• **Given passage**:
----

Sigma1 <- matrix(c(1, 0.9, 0.9, 1), nrow = 2)
Sigma2 <- diag(2)
Sigma3 <- matrix(c(1, -0.9, -0.9, 1), nrow = 2)
Sigma <- list(Sigma1 = Sigma1, Sigma2 = Sigma2, Sigma3 = Sigma3)


Sigma1_inv <- solve(Sigma1)
Sigma2_inv <- solve(Sigma2)
Sigma3_inv <- solve(Sigma3)

x <- matrix(c(-1,-1), nrow = 1)
sourceCpp("MC_HW6_kohanjun.cpp")

In the rcpp file, there are dmvnorm_rcpp and rmvnorm_rcpp functions that returns the pdf value of given multivariate normal distribution and generates random number of multivariate normal respectivley.

// [[Rcpp::export]]
vec dmvnorm_rcpp(const mat& x, const vec& mean, const mat& sigma, bool logd = false) {

  return dmvnorm(x, mean, sigma, logd);
}

// [[Rcpp::export]]
mat rmvnorm_rcpp(int n, const vec& mean, const mat& sigma) {
  return rmvnorm(n, mean, sigma);
}

We also use same logarithm density function log_target that uses log-sum-trick as follows. This function returns same value as direct density calculation.

----

Rewrite the paragraph in the multivariate normal code excerpt that begins "In the rcpp file" as a short list, keeping its main facts.

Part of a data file
----

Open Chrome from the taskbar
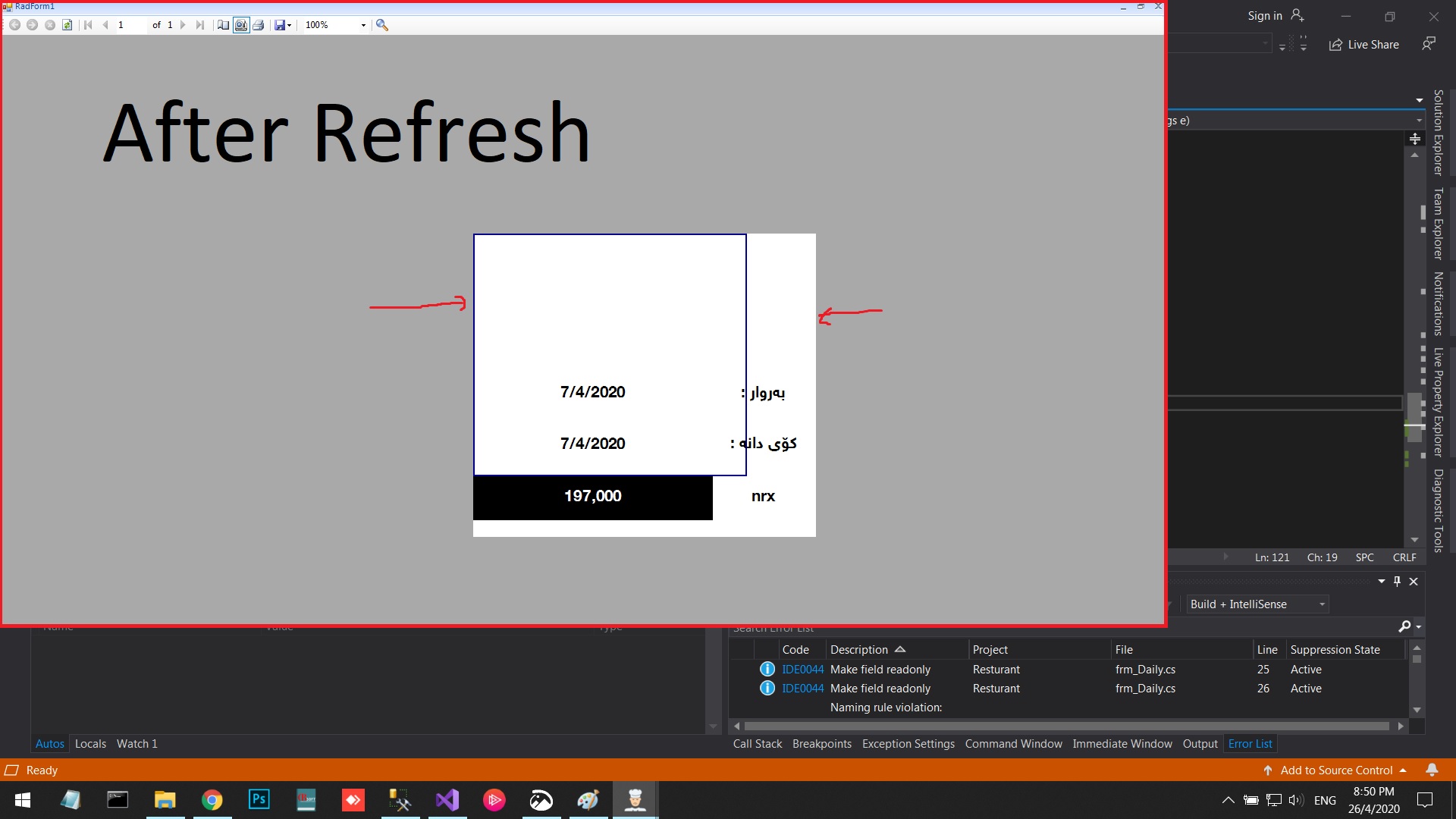 click(x=212, y=800)
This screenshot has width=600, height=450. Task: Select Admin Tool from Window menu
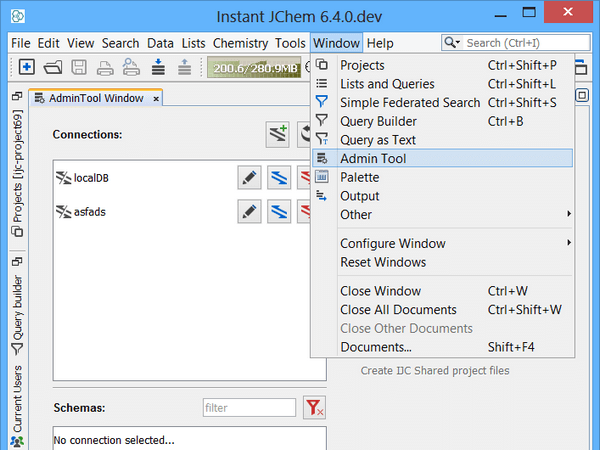[x=373, y=159]
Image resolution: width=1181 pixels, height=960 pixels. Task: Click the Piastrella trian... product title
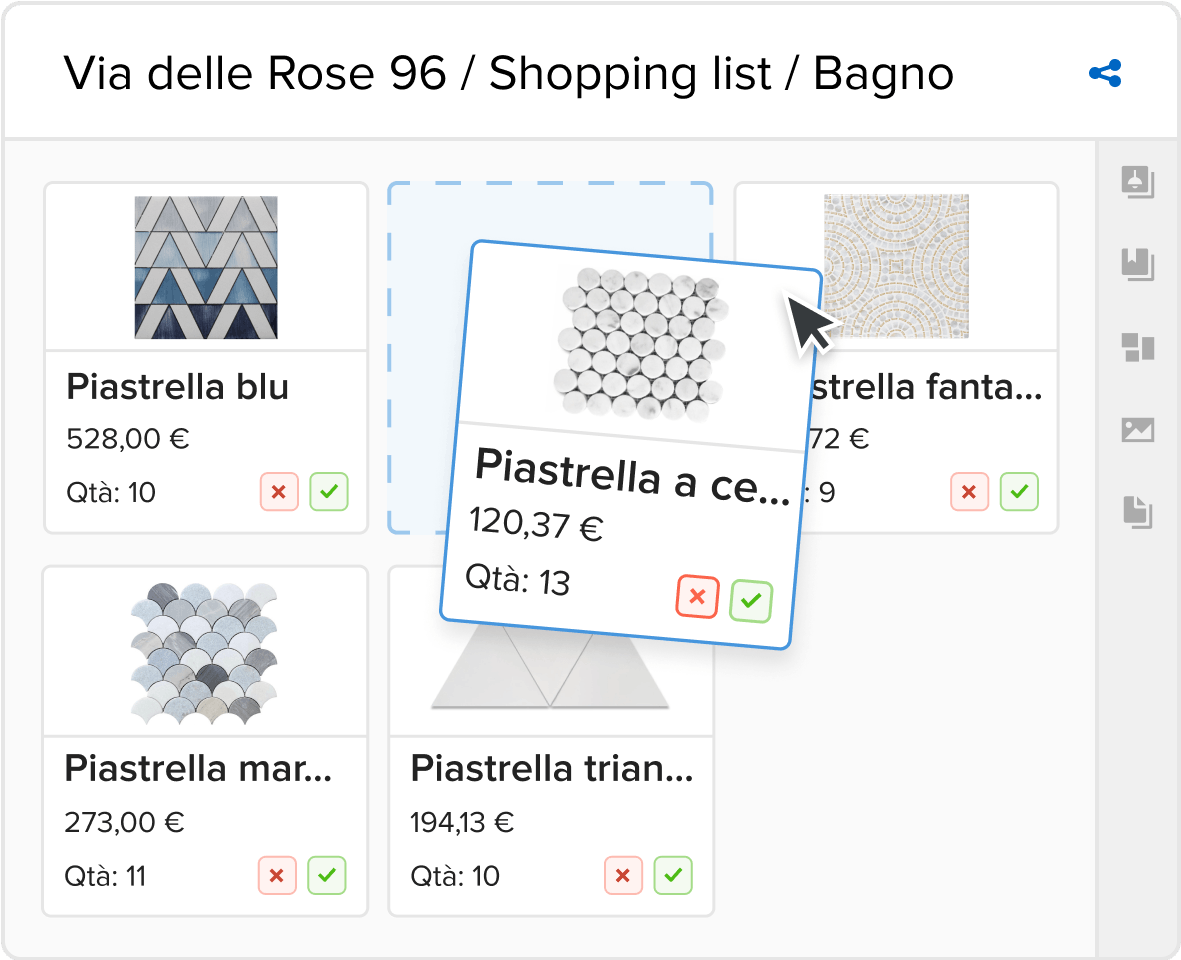pyautogui.click(x=552, y=769)
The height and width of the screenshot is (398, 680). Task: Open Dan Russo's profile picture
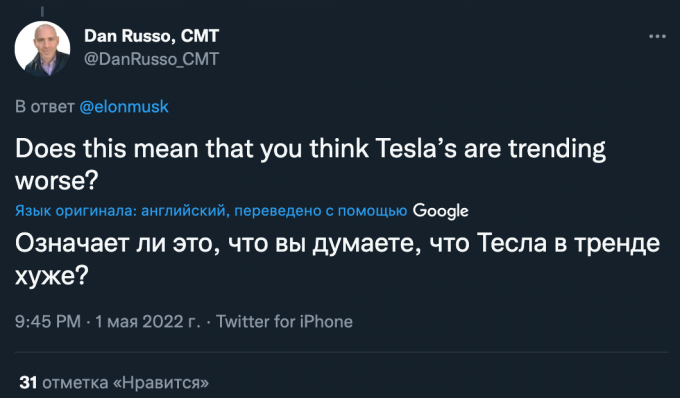[42, 49]

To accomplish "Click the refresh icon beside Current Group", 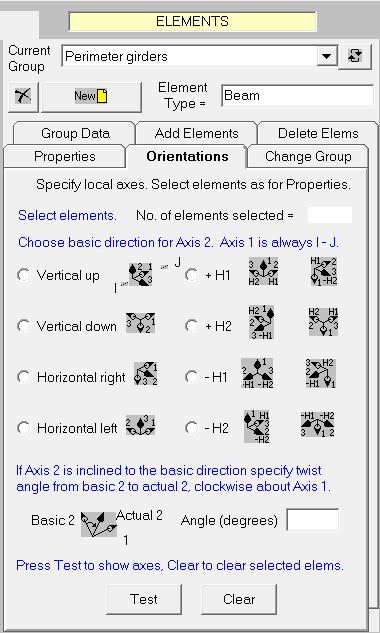I will tap(355, 57).
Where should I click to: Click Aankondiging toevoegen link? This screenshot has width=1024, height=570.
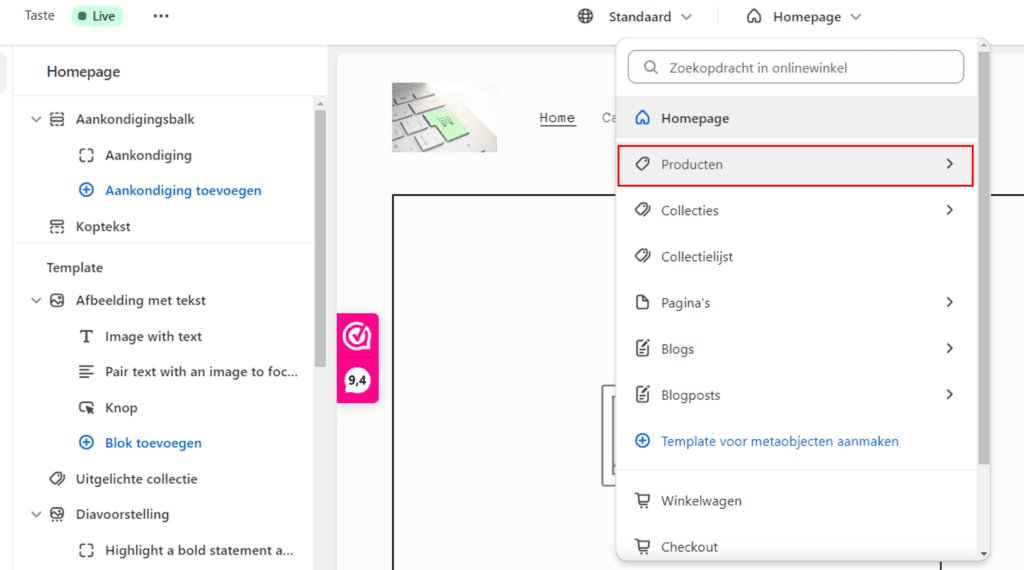point(183,190)
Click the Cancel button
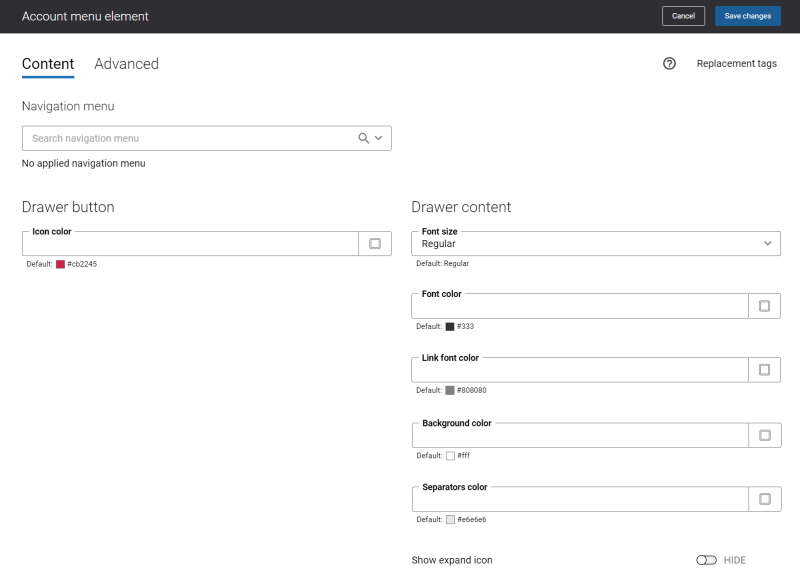The height and width of the screenshot is (578, 800). 683,16
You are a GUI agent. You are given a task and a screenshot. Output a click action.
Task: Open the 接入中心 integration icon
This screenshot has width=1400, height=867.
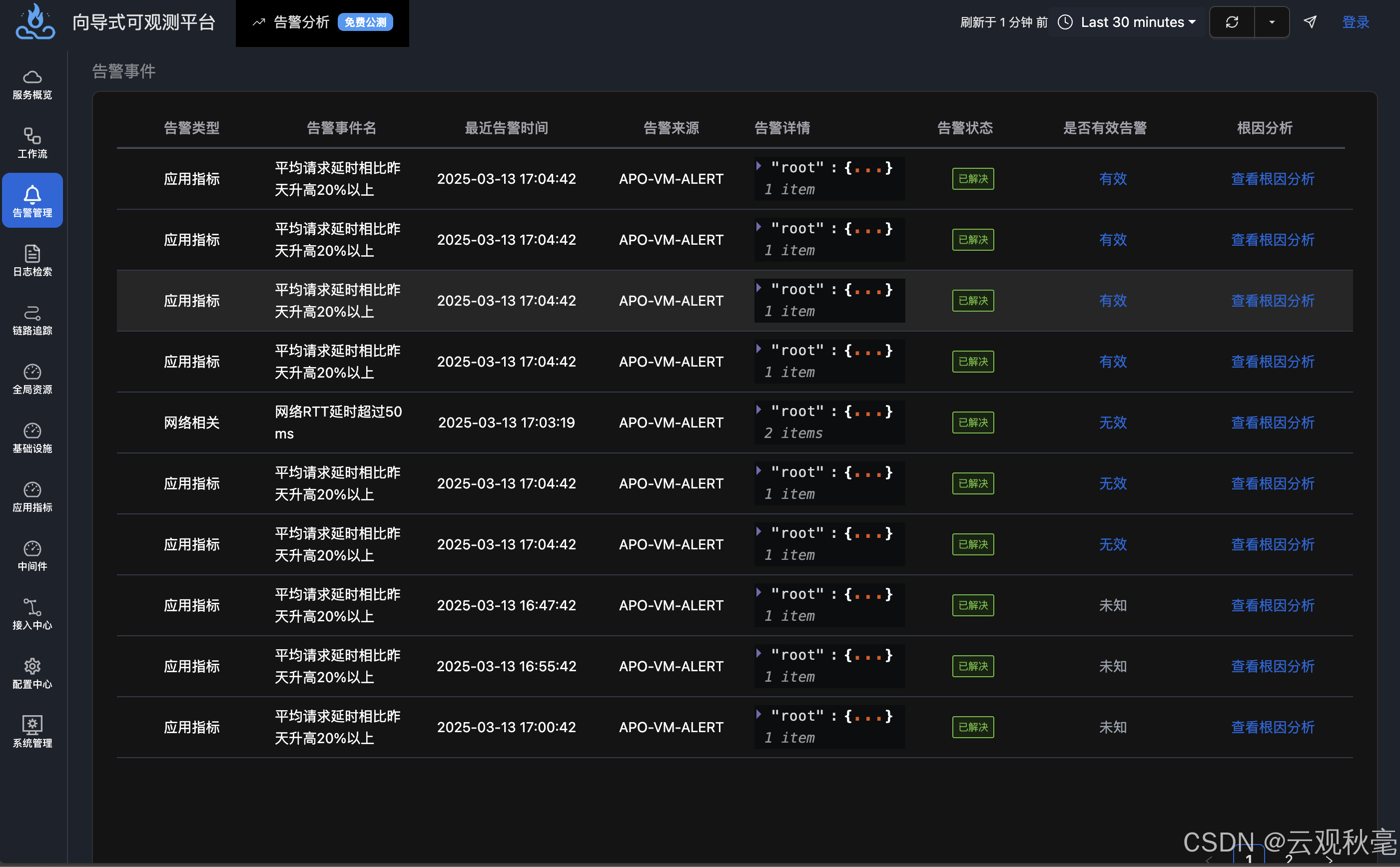pyautogui.click(x=32, y=608)
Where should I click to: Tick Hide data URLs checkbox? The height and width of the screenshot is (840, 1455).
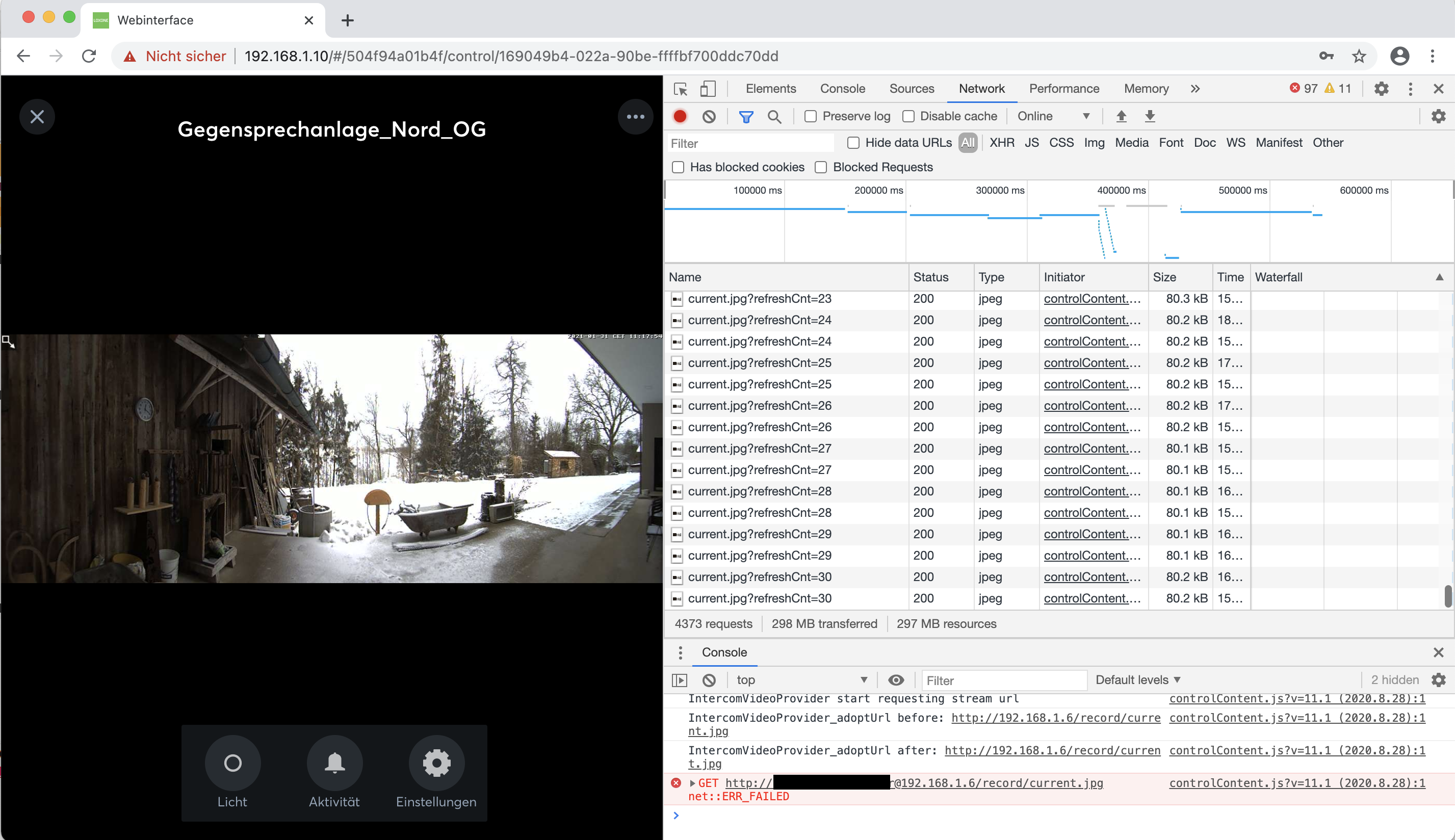[x=853, y=143]
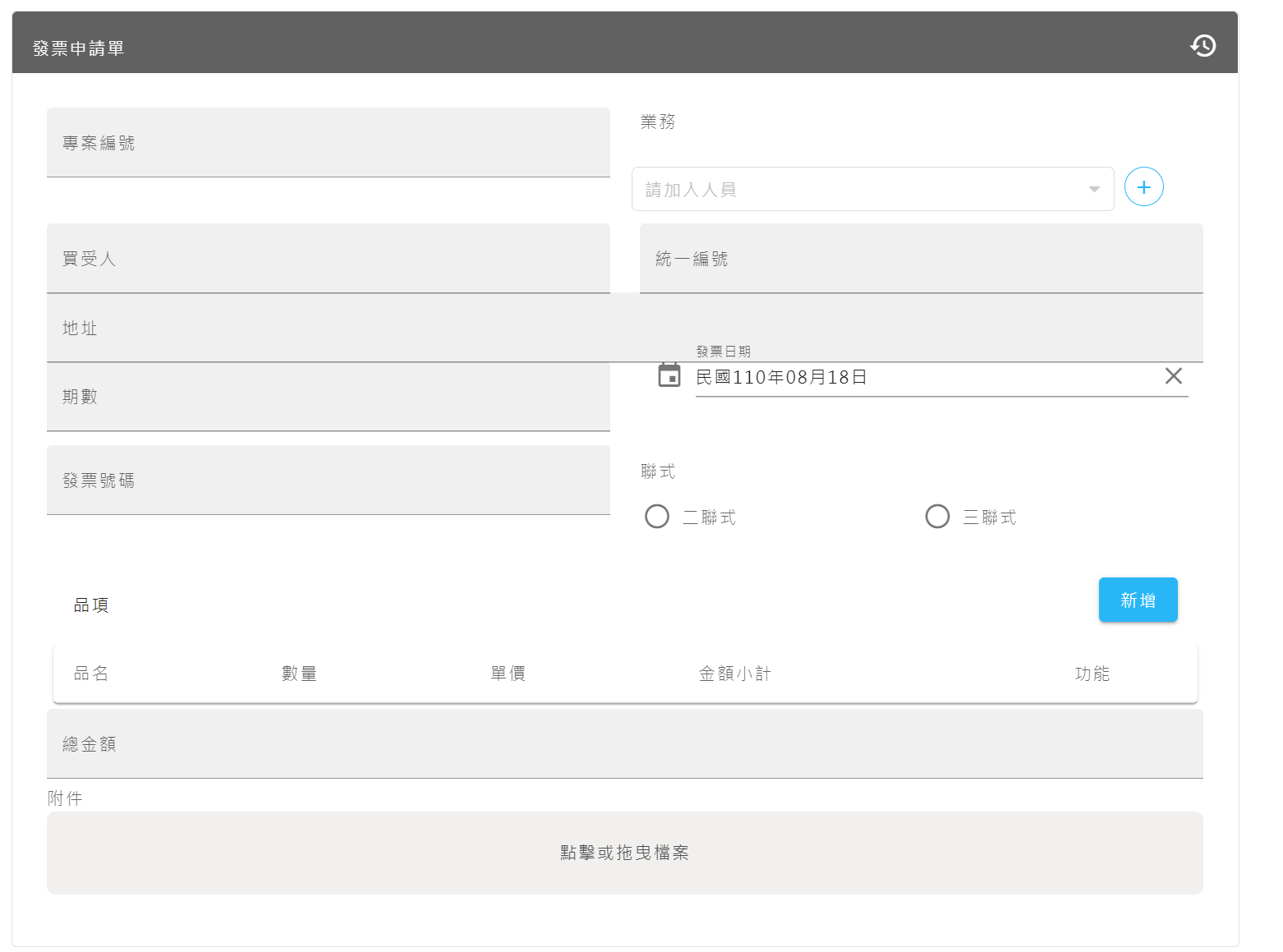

----

• **Solution below**:
Functions in the rcpp file:
- dmvnorm_rcpp returns the pdf value of a given multivariate normal distribution.
- rmvnorm_rcpp generates random numbers from a multivariate normal distribution.